TASK INSTRUCTIONS ::
Quote the lines below from the one containing "The height and" to the final line, both ends included; exclude the pictures.
Start of INFORMATION
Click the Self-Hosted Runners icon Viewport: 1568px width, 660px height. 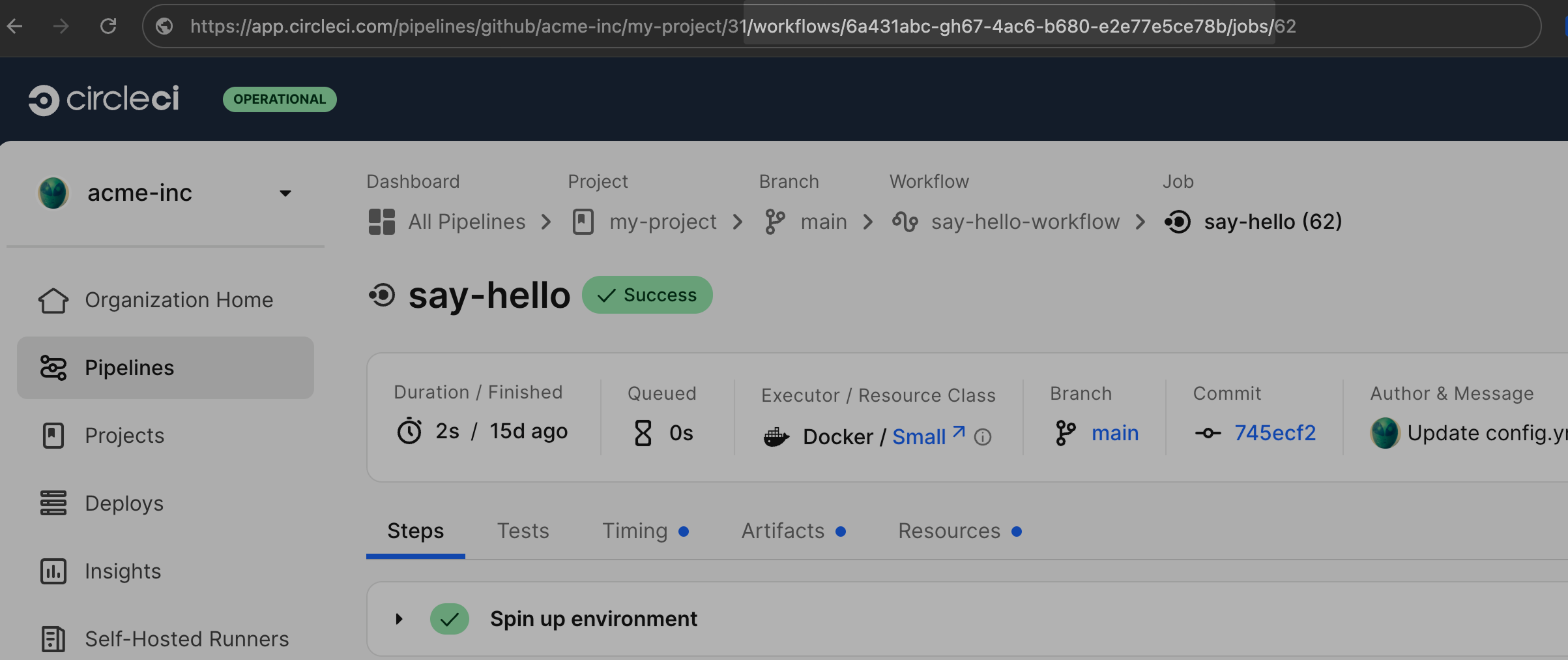point(53,639)
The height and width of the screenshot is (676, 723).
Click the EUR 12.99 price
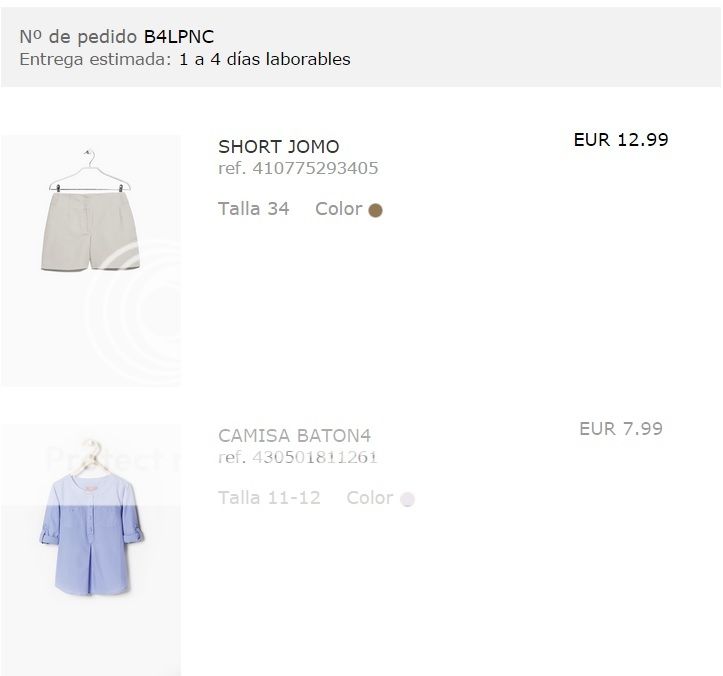(x=620, y=140)
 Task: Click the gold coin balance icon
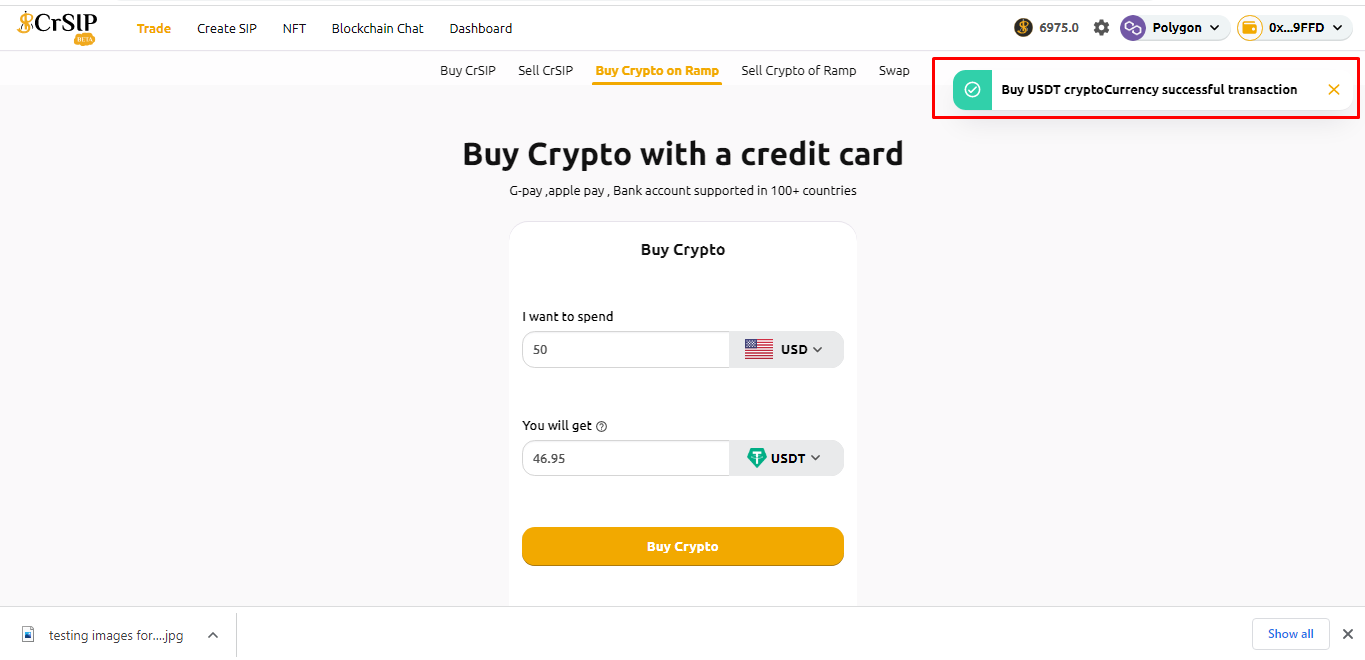point(1023,28)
End of INFORMATION
PROBLEM SOLUTION ::
The height and width of the screenshot is (676, 723).
Click the EUR 12.99 price
(x=620, y=140)
 Task: Click the gold coin balance icon
point(1023,28)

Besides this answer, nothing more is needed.